## SELECTED EXTRACT
--

The museum is located
in a state-owned cultural complex -- the result of a deal
Berardo cut with the Ministry of Culture in 2006. The government
agreed to house part of his collection and took a 10-year option
to buy 862 paintings and sculptures for 316 million euros, based
on a Christie’s valuation in 2006.
"Giving his collection
public visibility adds value to it," says Joao Paulo Queiroz,
vice director of the
Lisbon University School of Fine Arts. "It’s better and
probably cheaper than having it stored up somewhere."
Buddha Garden
The investor has also
poured millions of dollars into exotic personal projects, such
as his Buddha Eden Garden that’s open to the public. In October,
a chauffeur drives Berardo in his Jaguar Daimler Super Eight
sedan more than 160 kilometers per hour on a highway north of
Lisbon to the Buddha garden in Bombarral.
At the site, set among
olive trees, the investor joins about a dozen tourists who are
perusing hundreds of stone Buddhas, dragons and lions and 700
Chinese warriors. Berardo even had streams and ponds installed
in the garden. The tallest Buddha, at 21 meters, looms above the
garden on a hill.
The investor says the
project was an act of cultural restoration he undertook after
Taliban militants in Afghanistan blew up Bamian Buddhas in March
2001. To create the garden, he imported 6,000 tons of
custom-made statues from China, attempting to match the weight
of the wrecked Buddhas.
"If somebody destroys,
somebody has to rebuild," says Berardo, a Roman Catholic.
Gold Dust
Berardo’s
unconventionality reaches back to the way he began making his
fortune from gold-mining waste in South Africa. At age 18,
Berardo says, he boarded a ship from Madeira to Africa. While
selling fruits and vegetables to miners in South Africa in the
mid-1970s, he spotted opportunity in the piles of leftover dirt
that contained gold dust at abandoned mines.
Berardo says he gained
ownership of the dirt often at no cost by simply filling out
government paperwork. As gold prices soared sixfold to $850 an
ounce in 1980 from 1976, he cut a deal with mining giant
Anglo American
Plc to extract the metal. Berardo says the company took 40
percent of the profit and he kept the rest, making his first
millions.
In the mid-1980s, with
his investments increasingly tied up in Portuguese companies,
Berardo began spending the bulk of his time in Lisbon. He
focused on stock trading and by 2005 had bought a BCP
stake of more
than 2 percent.
Since Jardim Goncalves
helped found the bank in 1985, it had grown through a series of
acquisitions into a provider of retail and investment banking,
credit cards and brokerage services. The strategy hit a wall in
May 2007 when the bank failed in its hostile takeover of smaller
rival Banco BPI.
Chairman Goncalves
After the misstep, the
bank’s supervisory
board, led by Jardim Goncalves, proposed to shareholders
that they give it the power to name new CEOs -- an authority
that had been held by shareholders. The proposal also called for
the chairman to be given the right to attend meetings of the
executive board, which ran the bank’s day-to-day operations.

--

## DATA EXTRACT
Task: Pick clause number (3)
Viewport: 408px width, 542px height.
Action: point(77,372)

--

## PROBLEMS
1. According to the Berardo article, how many tons of statues did Berardo import from China to build the Buddha garden?
2. Write the next part of the Berardo article, continuing from its last sentence.
The material placed after the Berardo article is separate from it.

## RESULTS
1. 6,000 tons of custom-made statues.

2.
Jardim Goncalves, 74,
who had worked in Spanish and Portuguese banks for more than
three decades, was raised in a Catholic and conservative family,
according to the bank. He is a member of the Roman Catholic
group Opus Dei, which recruits and trains businesspeople and
hews closely to church doctrine. He wrote about his experience
with the group in a chapter of the book "Opus Dei in Portugal."
Berardo, who boosted
his bank stake to as much as 7 percent by 2007, says he objected
to what he called a power grab by the chairman.
Dishonest Evidence
"With him it was ‘my
way or the highway,’" Berardo says.
Berardo led a group of
shareholders who protested the board’s proposal and called for
Jardim Goncalves to step down in the media. The board withdrew
its proposal by the end of May 2007. Three months later, Pinhal,
who was then vice chairman of the executive board, became CEO
when his predecessor resigned.
"Berardo has strong
opinions, and he does what he wants to do," says Eva de
Oliveira, a professor of human resource management at
Catholic University of Portugal in Oporto.
Berardo says bank
insiders who supported his challenge to the chairman began
leaking documents to him about the offshore companies. Some
documents were handed to the doorman of Berardo’s Lisbon office
in envelopes lacking return addresses. Berardo says he then
compiled the evidence of wrongdoing into a sheaf of at least 50
documents for the attorney general.
Salvador da Cunha,
Jardim Goncalves’s spokesman, says that facts about the bank
were presented to authorities out of context and dishonestly
with the goal of removing former executive board
members.
Board Shakeup
"Only time and the
functioning of truly independent entities, the courts, will
allow the truth to be established," da Cunha says.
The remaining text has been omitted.